Screenshot and document pointing data
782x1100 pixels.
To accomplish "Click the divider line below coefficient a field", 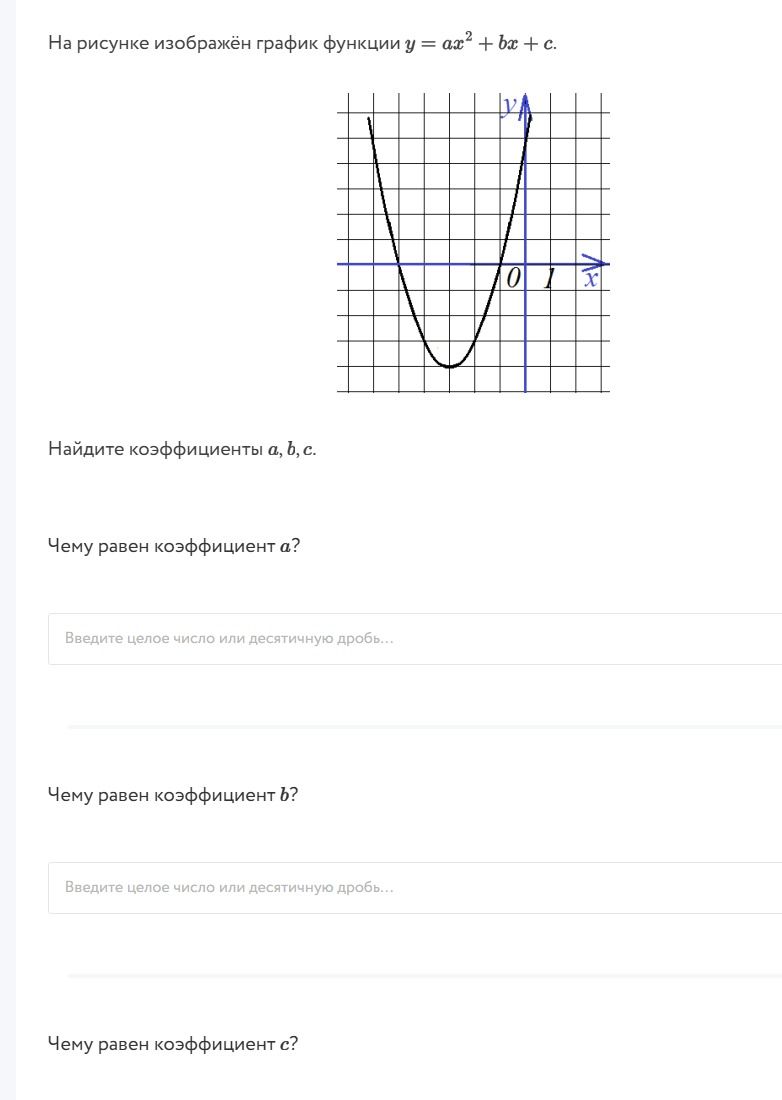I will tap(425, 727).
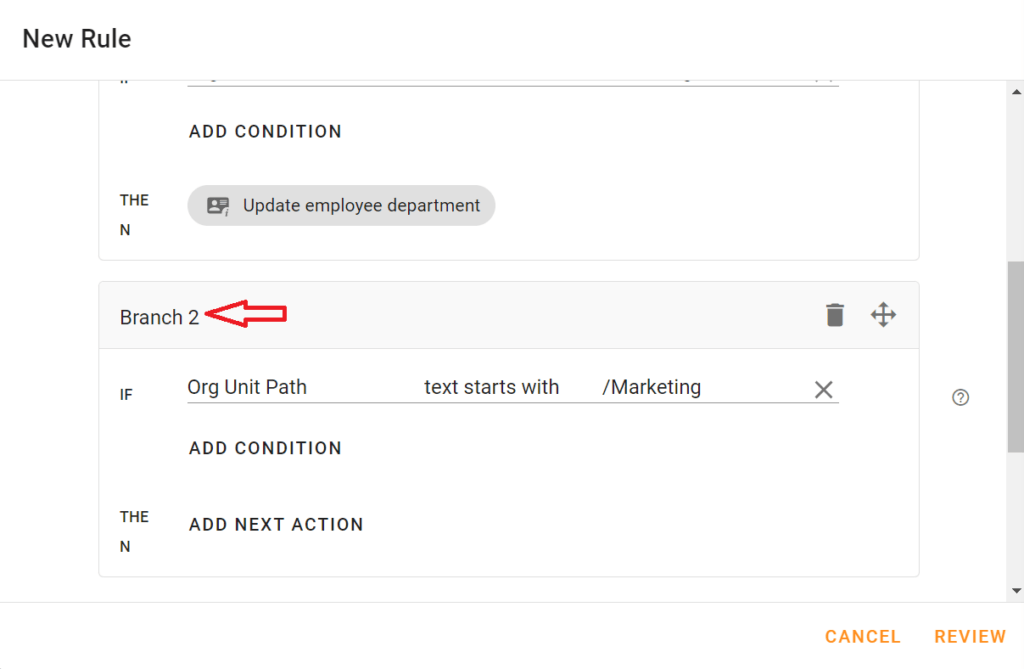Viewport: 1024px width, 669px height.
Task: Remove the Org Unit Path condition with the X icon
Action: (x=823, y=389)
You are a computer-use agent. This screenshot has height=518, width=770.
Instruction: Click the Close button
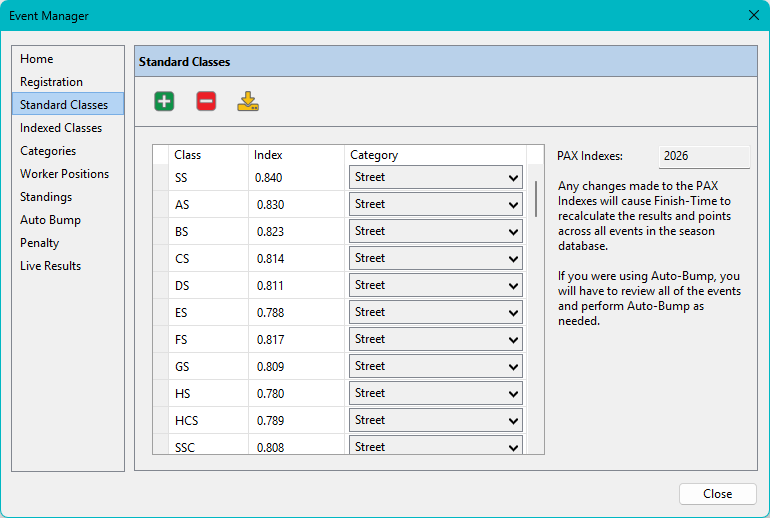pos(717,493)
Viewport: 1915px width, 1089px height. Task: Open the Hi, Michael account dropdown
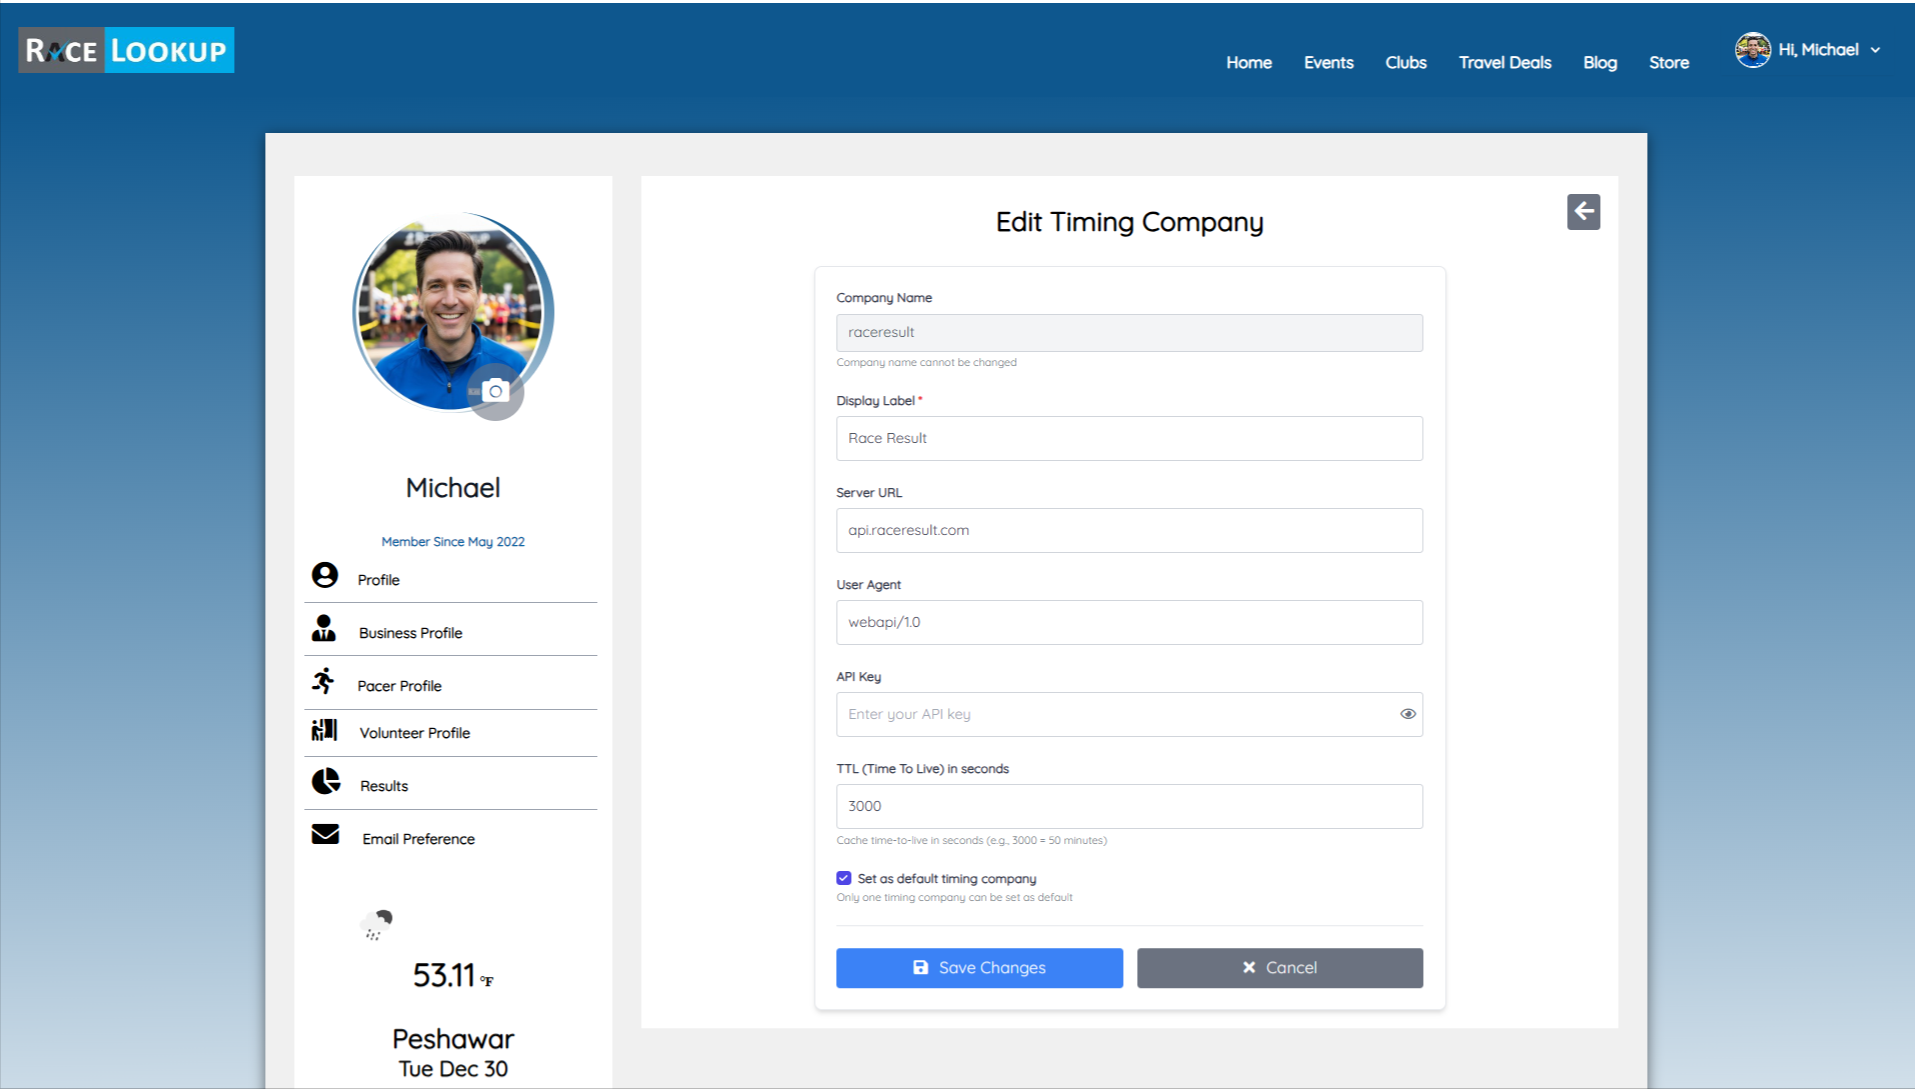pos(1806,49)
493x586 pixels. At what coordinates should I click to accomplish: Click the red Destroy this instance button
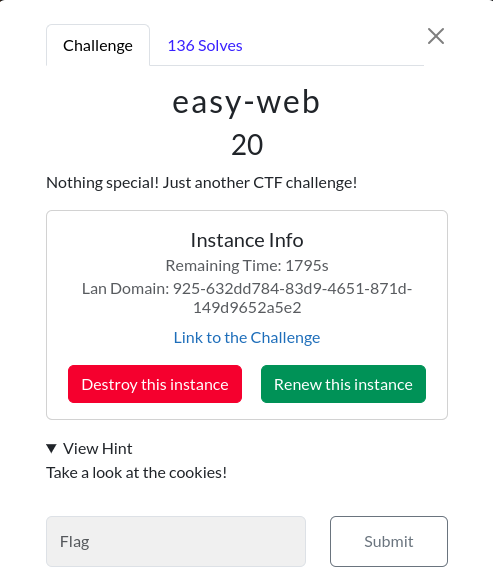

Problem – Starting with the line containing "You are a computer-use" and going on through the end of the entries, rewrite every line, requests included, raising each coordinate value in the answers by 125. Omit the pictures.

Exercise output –
You are a computer-use agent. This screenshot has height=518, width=770.
Instruction: Click the Close button
pos(842,618)
Viewport: 1915px width, 1089px height. Task: Open the Hi, Michael account dropdown
pos(1931,174)
493x586 pixels. At what coordinates should I click to accomplish: Click the red Destroy this instance button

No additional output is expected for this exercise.